◆ GIVEN DATA:
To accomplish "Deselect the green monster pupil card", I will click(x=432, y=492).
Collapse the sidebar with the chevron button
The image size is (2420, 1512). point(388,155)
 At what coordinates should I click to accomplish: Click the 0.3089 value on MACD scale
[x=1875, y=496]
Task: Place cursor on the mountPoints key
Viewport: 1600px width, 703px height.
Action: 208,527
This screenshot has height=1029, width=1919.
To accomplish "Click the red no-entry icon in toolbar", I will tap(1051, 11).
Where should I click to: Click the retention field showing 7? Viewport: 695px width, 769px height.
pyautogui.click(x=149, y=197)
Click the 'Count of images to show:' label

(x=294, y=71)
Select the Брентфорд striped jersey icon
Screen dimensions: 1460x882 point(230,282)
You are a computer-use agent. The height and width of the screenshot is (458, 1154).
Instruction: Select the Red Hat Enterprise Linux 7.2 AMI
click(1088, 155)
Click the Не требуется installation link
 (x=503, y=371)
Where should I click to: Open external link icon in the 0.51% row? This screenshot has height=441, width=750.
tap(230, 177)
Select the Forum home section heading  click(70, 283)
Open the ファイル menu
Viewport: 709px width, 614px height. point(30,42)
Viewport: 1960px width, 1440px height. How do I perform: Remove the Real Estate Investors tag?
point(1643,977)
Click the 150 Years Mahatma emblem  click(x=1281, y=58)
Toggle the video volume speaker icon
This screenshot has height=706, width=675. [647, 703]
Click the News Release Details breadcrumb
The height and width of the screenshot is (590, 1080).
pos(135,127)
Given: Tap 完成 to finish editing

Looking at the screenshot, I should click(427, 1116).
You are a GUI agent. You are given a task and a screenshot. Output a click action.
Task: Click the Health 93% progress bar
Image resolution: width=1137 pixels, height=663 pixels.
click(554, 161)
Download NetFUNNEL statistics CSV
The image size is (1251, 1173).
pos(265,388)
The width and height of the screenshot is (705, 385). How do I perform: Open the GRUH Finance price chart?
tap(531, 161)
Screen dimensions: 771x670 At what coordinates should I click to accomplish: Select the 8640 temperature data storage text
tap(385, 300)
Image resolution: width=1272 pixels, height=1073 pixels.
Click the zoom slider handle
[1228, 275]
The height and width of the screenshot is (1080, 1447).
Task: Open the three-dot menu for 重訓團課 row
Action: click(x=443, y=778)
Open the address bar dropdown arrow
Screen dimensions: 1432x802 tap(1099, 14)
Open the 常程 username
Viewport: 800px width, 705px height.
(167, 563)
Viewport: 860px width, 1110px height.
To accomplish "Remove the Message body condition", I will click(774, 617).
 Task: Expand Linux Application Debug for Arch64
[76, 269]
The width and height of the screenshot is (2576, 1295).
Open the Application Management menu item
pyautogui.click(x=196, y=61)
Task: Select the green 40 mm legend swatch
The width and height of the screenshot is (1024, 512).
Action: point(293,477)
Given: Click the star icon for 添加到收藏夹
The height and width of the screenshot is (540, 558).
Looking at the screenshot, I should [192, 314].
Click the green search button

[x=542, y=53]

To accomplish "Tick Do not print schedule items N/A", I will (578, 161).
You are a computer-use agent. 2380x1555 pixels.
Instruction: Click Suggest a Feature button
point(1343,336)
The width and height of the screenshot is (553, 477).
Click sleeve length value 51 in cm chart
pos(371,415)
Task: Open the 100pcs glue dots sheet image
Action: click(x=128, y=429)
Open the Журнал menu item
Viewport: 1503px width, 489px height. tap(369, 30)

◆ ACTIVITY: In the records above, return precisely the line containing "Screen dimensions: 771x670" and each line that comes after it, up to the final one.

◆ ANSWER TO THE PROBLEM:
Screen dimensions: 771x670 At what coordinates should I click to accomplish: Select the 8640 temperature data storage text
tap(385, 300)
Image resolution: width=1272 pixels, height=1073 pixels.
Click the zoom slider handle
[1228, 275]
The height and width of the screenshot is (1080, 1447).
Task: Open the three-dot menu for 重訓團課 row
Action: click(x=443, y=778)
Open the address bar dropdown arrow
Screen dimensions: 1432x802 tap(1099, 14)
Open the 常程 username
Viewport: 800px width, 705px height.
(167, 563)
Viewport: 860px width, 1110px height.
To accomplish "Remove the Message body condition", I will click(774, 617).
 Task: Expand Linux Application Debug for Arch64
[76, 269]
The width and height of the screenshot is (2576, 1295).
Open the Application Management menu item
pyautogui.click(x=196, y=61)
Task: Select the green 40 mm legend swatch
The width and height of the screenshot is (1024, 512).
Action: point(293,477)
Given: Click the star icon for 添加到收藏夹
The height and width of the screenshot is (540, 558).
Looking at the screenshot, I should [192, 314].
Click the green search button

[x=542, y=53]

To accomplish "Tick Do not print schedule items N/A", I will (578, 161).
You are a computer-use agent. 2380x1555 pixels.
Instruction: Click Suggest a Feature button
point(1343,336)
The width and height of the screenshot is (553, 477).
Click sleeve length value 51 in cm chart
pos(371,415)
Task: Open the 100pcs glue dots sheet image
Action: click(x=128, y=429)
Open the Журнал menu item
Viewport: 1503px width, 489px height. tap(369, 30)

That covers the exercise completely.